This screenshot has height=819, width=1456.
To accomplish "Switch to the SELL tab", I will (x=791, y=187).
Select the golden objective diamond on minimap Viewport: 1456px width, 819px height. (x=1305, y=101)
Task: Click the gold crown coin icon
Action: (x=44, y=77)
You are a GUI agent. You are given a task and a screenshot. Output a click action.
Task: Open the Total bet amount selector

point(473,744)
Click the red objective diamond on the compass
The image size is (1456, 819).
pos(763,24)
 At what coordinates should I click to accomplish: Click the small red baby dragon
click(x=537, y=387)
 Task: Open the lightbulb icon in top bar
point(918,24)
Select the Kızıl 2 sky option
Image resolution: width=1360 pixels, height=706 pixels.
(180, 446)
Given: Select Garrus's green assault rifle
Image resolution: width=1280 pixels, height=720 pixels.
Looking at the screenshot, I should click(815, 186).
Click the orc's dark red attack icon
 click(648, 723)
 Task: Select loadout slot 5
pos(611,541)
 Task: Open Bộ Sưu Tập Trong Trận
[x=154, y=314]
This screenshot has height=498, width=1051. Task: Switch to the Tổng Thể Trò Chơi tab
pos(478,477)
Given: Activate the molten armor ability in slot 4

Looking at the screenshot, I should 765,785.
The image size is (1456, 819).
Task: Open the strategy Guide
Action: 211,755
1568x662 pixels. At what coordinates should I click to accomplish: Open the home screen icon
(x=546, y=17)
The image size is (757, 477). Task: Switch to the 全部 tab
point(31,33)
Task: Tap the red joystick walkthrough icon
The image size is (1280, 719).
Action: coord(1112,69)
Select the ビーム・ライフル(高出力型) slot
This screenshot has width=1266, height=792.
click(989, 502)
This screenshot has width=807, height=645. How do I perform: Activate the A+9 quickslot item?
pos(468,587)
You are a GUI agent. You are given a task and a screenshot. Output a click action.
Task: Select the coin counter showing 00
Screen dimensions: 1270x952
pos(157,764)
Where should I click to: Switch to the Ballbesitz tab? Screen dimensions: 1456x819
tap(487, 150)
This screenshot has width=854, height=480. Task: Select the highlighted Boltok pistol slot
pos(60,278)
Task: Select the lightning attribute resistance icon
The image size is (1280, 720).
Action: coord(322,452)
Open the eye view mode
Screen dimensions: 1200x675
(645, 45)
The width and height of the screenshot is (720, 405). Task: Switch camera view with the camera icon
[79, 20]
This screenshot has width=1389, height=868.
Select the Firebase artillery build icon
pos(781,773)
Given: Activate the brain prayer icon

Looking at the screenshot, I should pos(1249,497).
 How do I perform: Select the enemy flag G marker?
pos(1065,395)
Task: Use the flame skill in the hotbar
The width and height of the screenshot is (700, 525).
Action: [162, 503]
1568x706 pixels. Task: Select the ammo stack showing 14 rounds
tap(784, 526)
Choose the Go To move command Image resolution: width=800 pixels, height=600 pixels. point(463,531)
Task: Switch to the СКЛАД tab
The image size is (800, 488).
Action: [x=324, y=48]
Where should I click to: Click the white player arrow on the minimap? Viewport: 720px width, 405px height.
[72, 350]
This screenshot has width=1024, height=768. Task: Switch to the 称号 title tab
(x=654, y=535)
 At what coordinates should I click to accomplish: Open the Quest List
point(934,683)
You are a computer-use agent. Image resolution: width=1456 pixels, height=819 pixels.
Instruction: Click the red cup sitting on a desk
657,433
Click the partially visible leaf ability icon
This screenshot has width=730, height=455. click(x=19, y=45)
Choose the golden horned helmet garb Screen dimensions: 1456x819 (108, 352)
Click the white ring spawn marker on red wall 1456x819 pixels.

::::

WHAT NEEDS TO BE DONE:
Copy out each line above that contains the string "should". Only matches with the same capitalization count.

EXERCISE OUTPUT:
 At what coordinates should I click to accomplish: Click the small red baby dragon
Looking at the screenshot, I should click(815, 186).
Looking at the screenshot, I should 765,785.
1568x662 pixels. At what coordinates should I click to accomplish: Open the home screen icon
Where should I click to: Switch to the Ballbesitz tab? Screen dimensions: 1456x819
Looking at the screenshot, I should pos(1249,497).
Where should I click to: Click the white player arrow on the minimap? Viewport: 720px width, 405px height.
 At what coordinates should I click to accomplish: Open the Quest List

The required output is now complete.